Wednesday, 8 April 2009

Bird Watch - March 2009, Storks

I have never given a lot of thought to Storks because although they are a bird that will occasionally visit the British Isles in the summer you have to be very lucky indeed to see one and recorded sightings are generally less than a hundred birds in an average year. I have seen them now and again in Greece and once in Latvia and another time in Croatia but it is not really a bird that I have ever really come across with any real regularity. Until that is last month when I visited Spain and there were dozens of them everywhere I went.

The only thing I previously knew about storks was that according to folklore they deliver new born babies but that of course is just a convenient story for parents to tell their inquisitive young children so that they can avoid having to go into any sort of detail about the embarrassing details of conception. This stork story is used pretty much everywhere now but before it caught on in Spain the story there was that babies came from Paris and were brought in the night by a Frenchman. I wonder if anyone ever questioned the fact that they didn’t then speak French?

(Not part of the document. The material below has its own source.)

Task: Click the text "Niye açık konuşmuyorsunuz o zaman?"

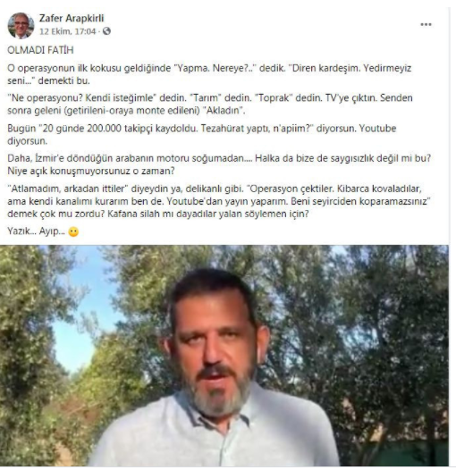Action: (x=91, y=171)
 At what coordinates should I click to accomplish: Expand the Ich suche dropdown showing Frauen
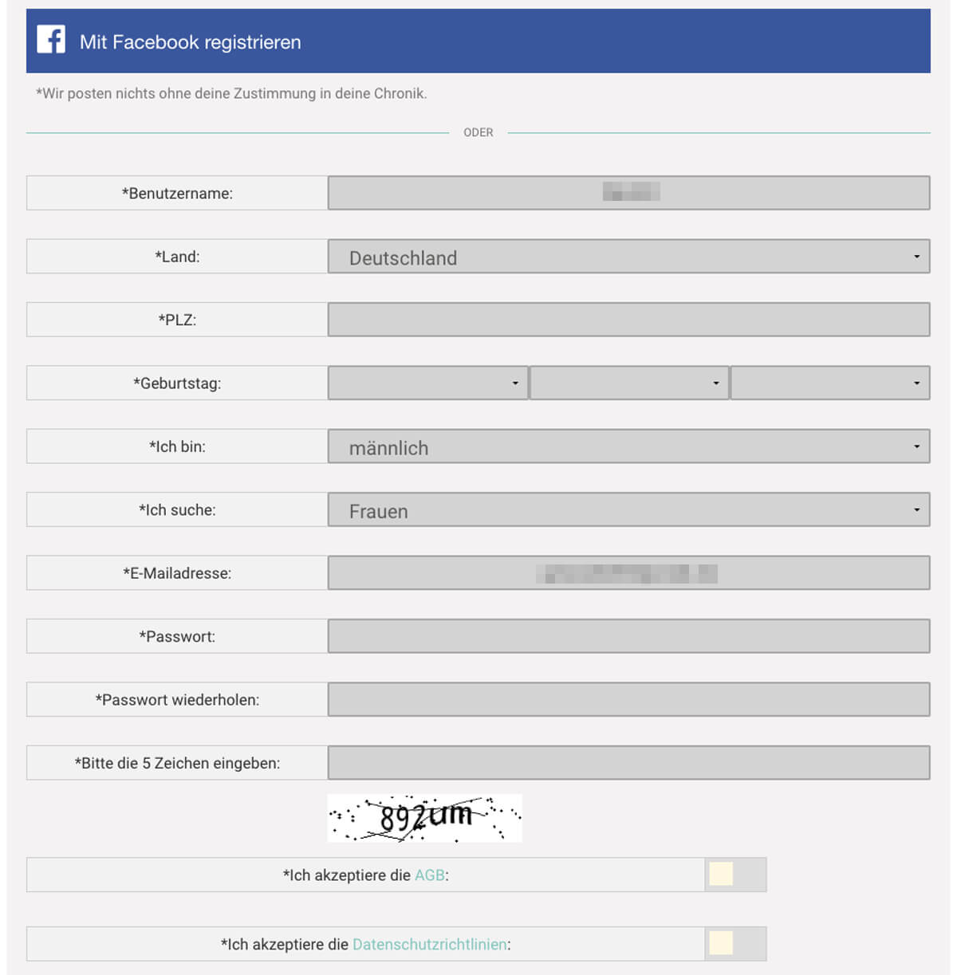click(x=628, y=509)
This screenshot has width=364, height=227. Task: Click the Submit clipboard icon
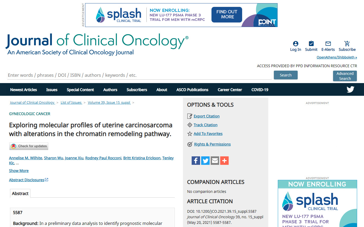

The population of storks in Spain is rising, from six thousand seven hundred pairs thirty years ago to an estimated thirty-five thousand pairs today. In fact there are now so many White Storks in Spain that it is now second only to Poland who with fifty thousand birds has traditionally been the country with the most Storks in Europe. This increase in numbers has been so dramatic that the conservation status has been changed from amber to green.

According to bird experts the rise is due to a number of factors; firstly, Spain is getting hotter and because of the longer summers and the generally warmer weather, White Storks are migrating less and less, thus removing the need to make a dangerous and exhausting journey south each year. In the past, just about all storks would fly south to Africa at the end of summer and return to the peninsula at the end of the winter but in the last twenty years or so they have begun to stay all year round. In 2004, some thirty-two thousand stayed over in comparison with only seven thousand five hundred in 1995. Other reasons for their recovery lie in a greater respect for their nests, more nature reserves and the easy availability of food from rubbish tips. Another important factor is the huge rise in environmental awareness among the general public and as it is considered lucky to have a stork living on the top of your house then they are generally encouraged to take up residence and there are stork reintroduction programmes all over Spain. Finally, fewer storks are being electrocuted on lines and pylons due to bird-friendly adaptations.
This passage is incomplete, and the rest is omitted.